2-3 leeks (white part only), sliced
1/2 package dried bean curd sticks, soaked then cut into 3 inch pieces
1 package egg tofu, sliced
1 lotus root, peeled and sliced
1 daikon, peeled and sliced or chunked
1-2 carrots, peeled and sliced or chunked
3 handfuls assorted mushrooms (king, enoki, shimeji, shitake, etc.), sliced or pulled apart
1 package ginkgo nuts, roughly 30 nuts (optional)
6 cups water
soy sauce
1/2 packet (4 grams) kelp seaweed soup stock powder (or similar stock)
2 cloves of garlic, minced
2 green onions, sliced
canola oil

In a large pot sautee leeks in oil over medium-low heat with the lid partially on till soft (approximately 8 minutes). Watch closely and stir frequently, they may want to burn. Add garlic and cook for 30 seconds more.

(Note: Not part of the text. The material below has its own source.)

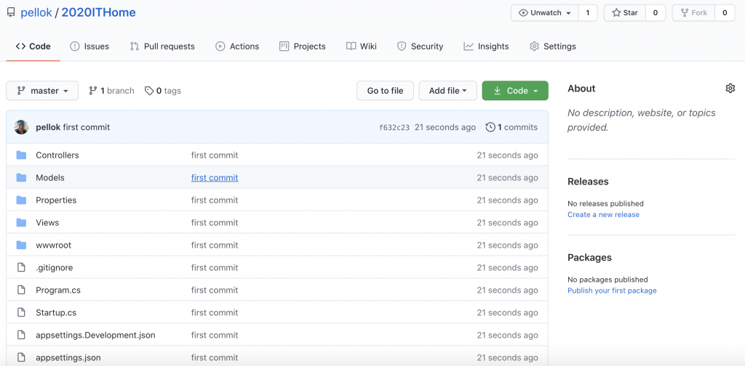Open the Pull requests tab
The width and height of the screenshot is (745, 366).
162,46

Add water, 2 glugs of soy sauce, and bean curd sticks. Turn up the heat and bring to a boil. Add 1/2 packet of broth powder and lotus root. Cook for 5 minutes. Add carrots and daikon.

When hotpot comes to a boil again add mushrooms and ginkgo nuts. Reduce to a simmer and cook with lid ajar for about 30 minutes or till done. In last 5 minutes carefully add egg tofu.

When done top with enoki mushrooms and green onions. Serve with brown rice.